Screenshot grounding data
►

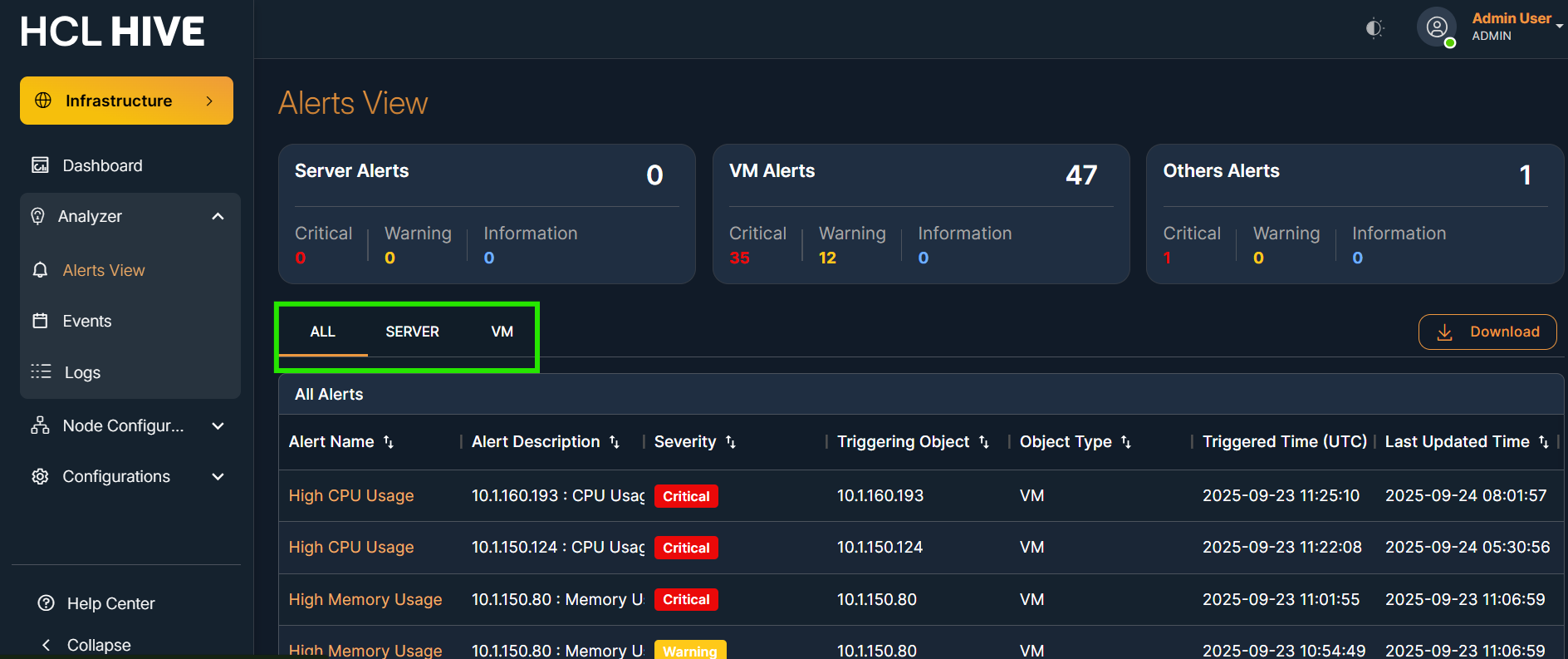Switch to the VM alerts tab
Viewport: 1568px width, 659px height.
click(x=502, y=332)
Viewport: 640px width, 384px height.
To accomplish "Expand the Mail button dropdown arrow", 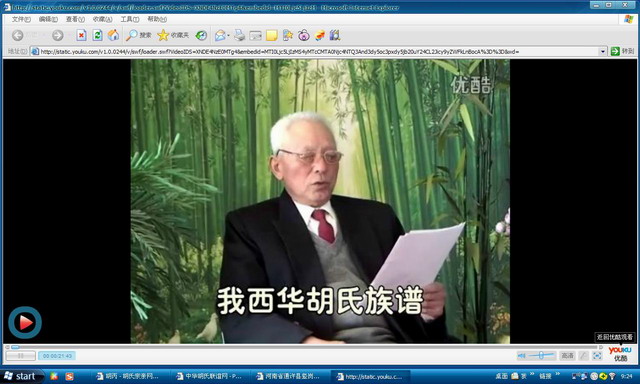I will [x=228, y=36].
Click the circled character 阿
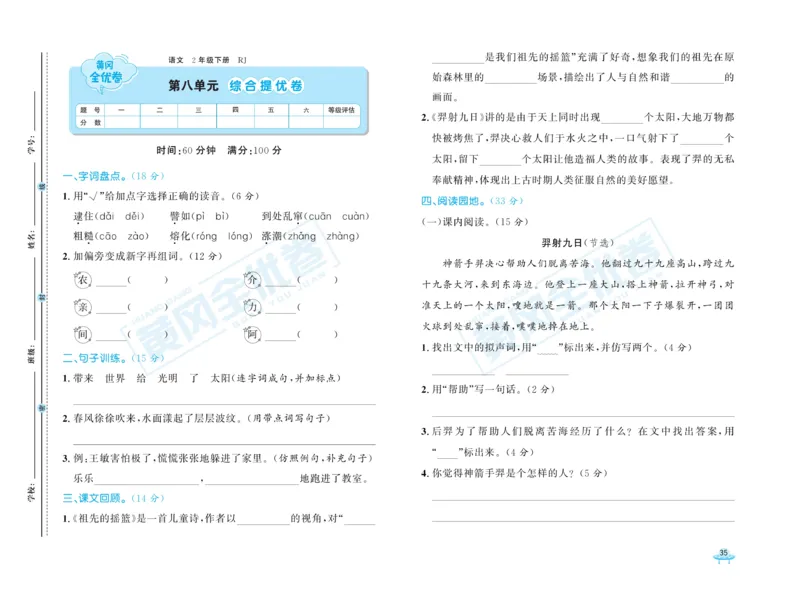Viewport: 800px width, 605px height. [x=251, y=334]
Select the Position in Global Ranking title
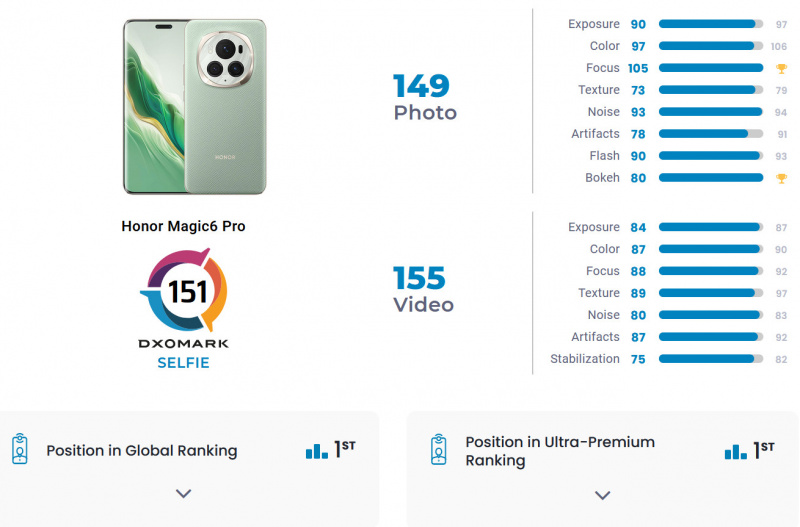This screenshot has width=800, height=527. tap(142, 450)
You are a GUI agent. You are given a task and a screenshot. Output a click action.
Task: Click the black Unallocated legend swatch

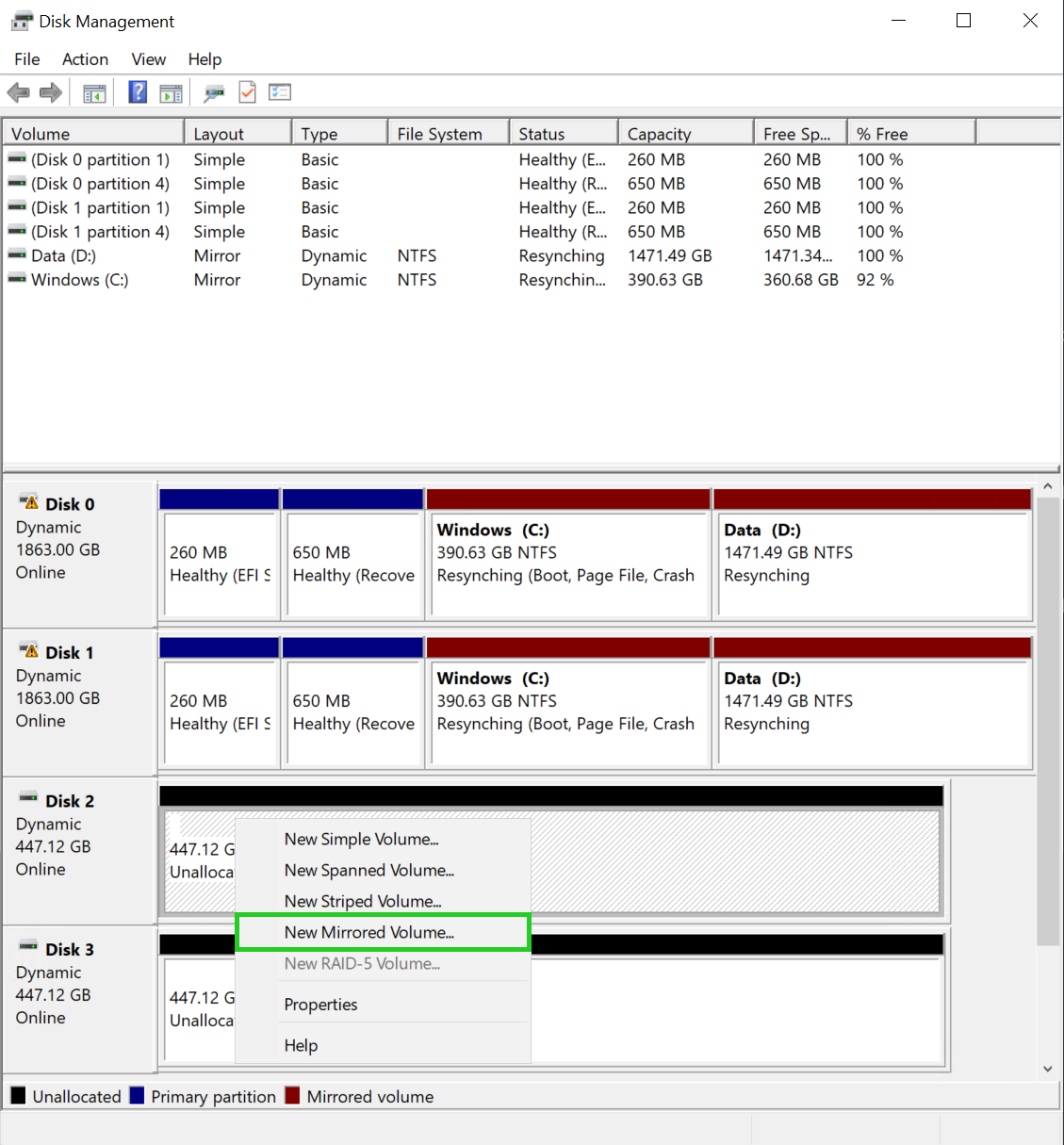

◄

What you will do:
The answer must be an exact transcription of the lines from the one containing "You are a GUI" through the last line of the records above, both included, with no pictures.

Final answer:
You are a GUI agent. You are given a task and a screenshot. Output a click action.
Task: Click the black Unallocated legend swatch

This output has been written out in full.